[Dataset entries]
++++++
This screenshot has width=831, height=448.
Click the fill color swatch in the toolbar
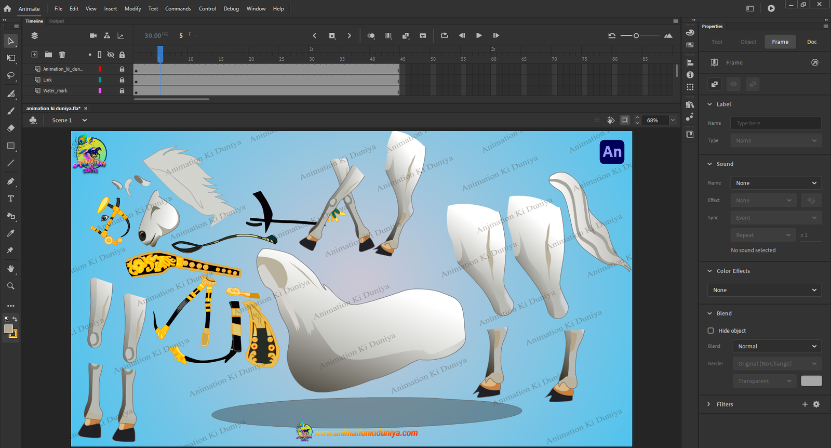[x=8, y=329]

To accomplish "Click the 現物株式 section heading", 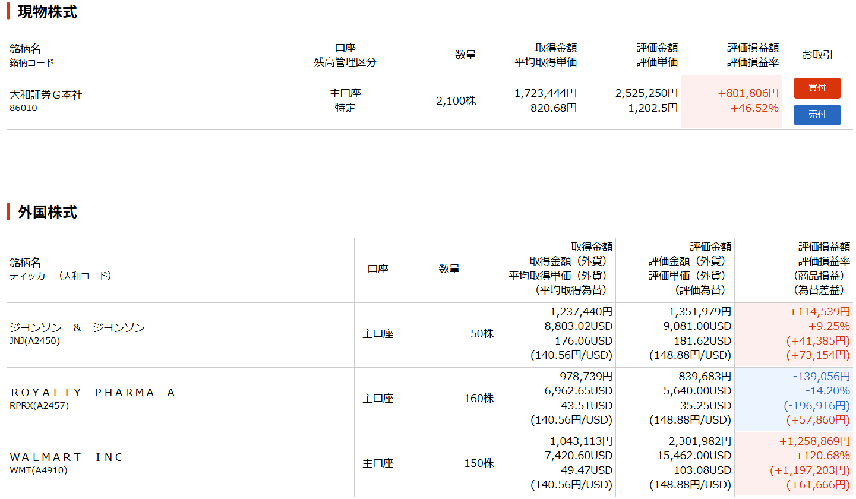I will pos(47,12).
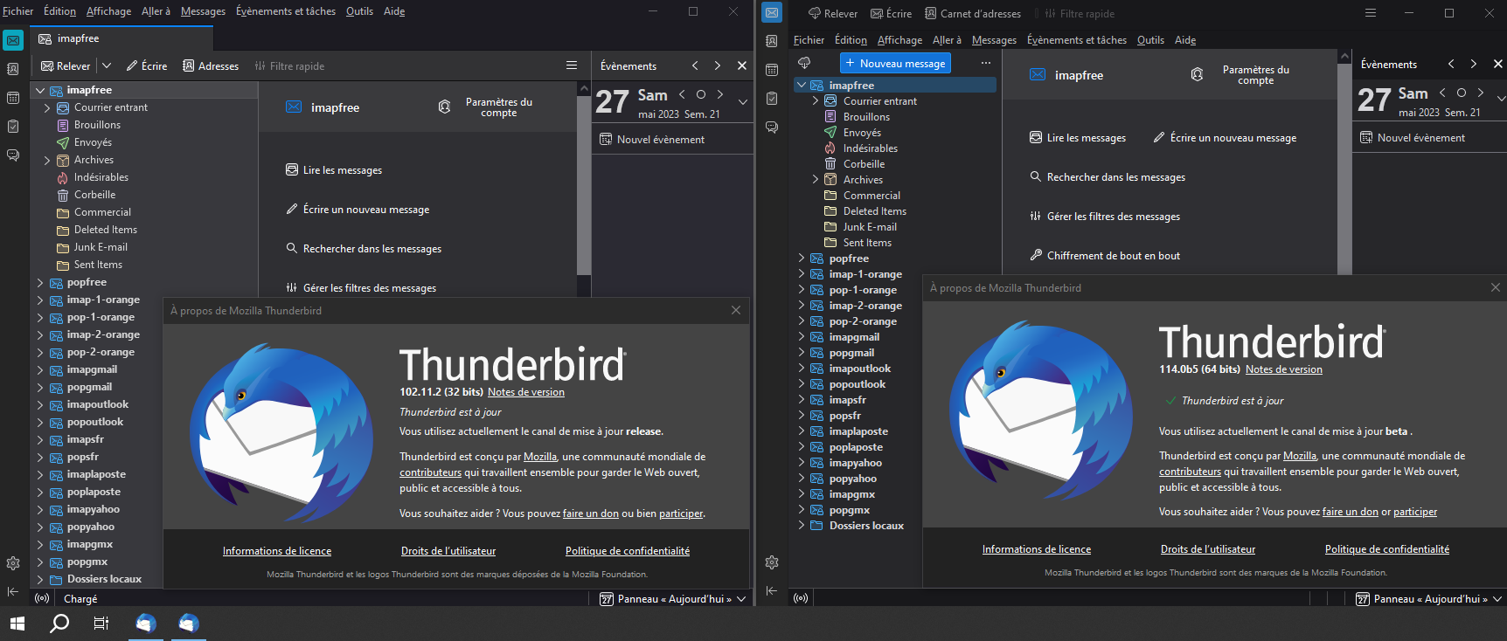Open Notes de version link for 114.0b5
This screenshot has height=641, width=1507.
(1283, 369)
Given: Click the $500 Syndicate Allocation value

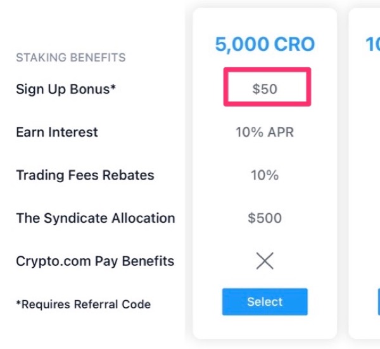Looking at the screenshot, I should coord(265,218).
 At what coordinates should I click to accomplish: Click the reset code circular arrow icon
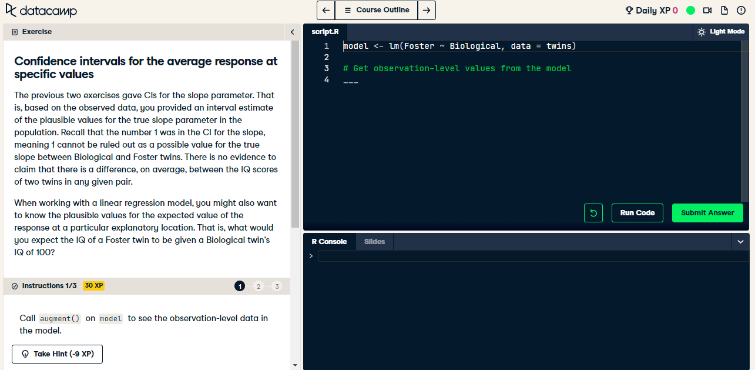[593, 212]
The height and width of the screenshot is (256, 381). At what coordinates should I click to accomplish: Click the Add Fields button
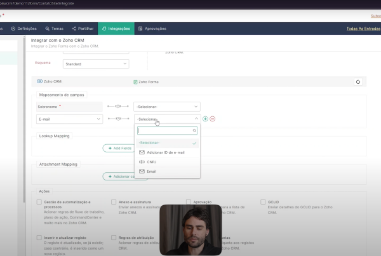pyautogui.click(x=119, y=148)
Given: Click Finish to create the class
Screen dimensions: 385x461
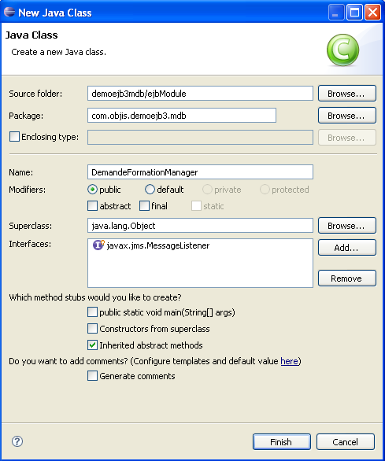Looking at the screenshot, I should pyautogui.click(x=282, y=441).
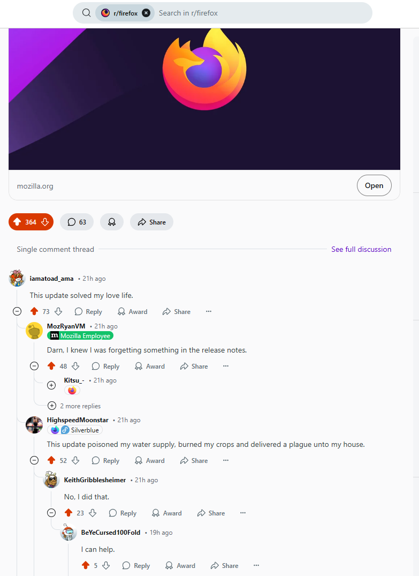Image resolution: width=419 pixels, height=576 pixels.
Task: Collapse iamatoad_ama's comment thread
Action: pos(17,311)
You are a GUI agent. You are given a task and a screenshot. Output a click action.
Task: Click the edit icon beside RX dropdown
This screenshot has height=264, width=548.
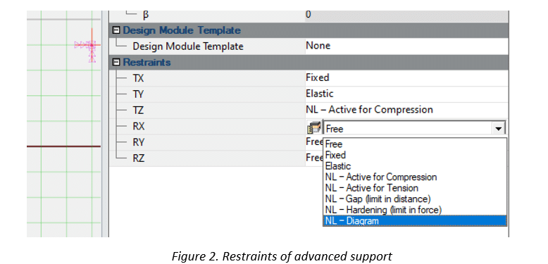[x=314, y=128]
++++++
### Your goal
In the entries above, find the line that contains "circular arrow icon" and the line that contains "Given: Click Finish to create the class". Reproduce exactly those two lines and every line between them, but not the pictures.

### Result for this exercise
 At what coordinates should I click to accomplish: Click the reset code circular arrow icon
[593, 212]
The height and width of the screenshot is (256, 381). At what coordinates should I click to accomplish: Click the Add Fields button
pyautogui.click(x=119, y=148)
Given: Click Finish to create the class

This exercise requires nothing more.